(Beginning of Material for the task)

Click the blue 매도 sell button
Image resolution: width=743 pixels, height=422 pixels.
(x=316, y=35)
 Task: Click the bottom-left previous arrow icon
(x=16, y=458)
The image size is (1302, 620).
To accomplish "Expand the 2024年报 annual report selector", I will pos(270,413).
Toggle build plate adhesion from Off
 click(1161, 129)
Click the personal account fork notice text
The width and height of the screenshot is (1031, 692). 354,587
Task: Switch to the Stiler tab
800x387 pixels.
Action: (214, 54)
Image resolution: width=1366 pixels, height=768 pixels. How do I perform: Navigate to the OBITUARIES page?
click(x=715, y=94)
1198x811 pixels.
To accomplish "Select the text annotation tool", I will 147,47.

(End of Material for the task)

Problem to work on: Here the answer is the exact run of lines above, from the line with "Image resolution: width=1366" down to the last, and nothing else.

Written answer:
Image resolution: width=1366 pixels, height=768 pixels. How do I perform: Navigate to the OBITUARIES page?
click(x=715, y=94)
1198x811 pixels.
To accomplish "Select the text annotation tool", I will 147,47.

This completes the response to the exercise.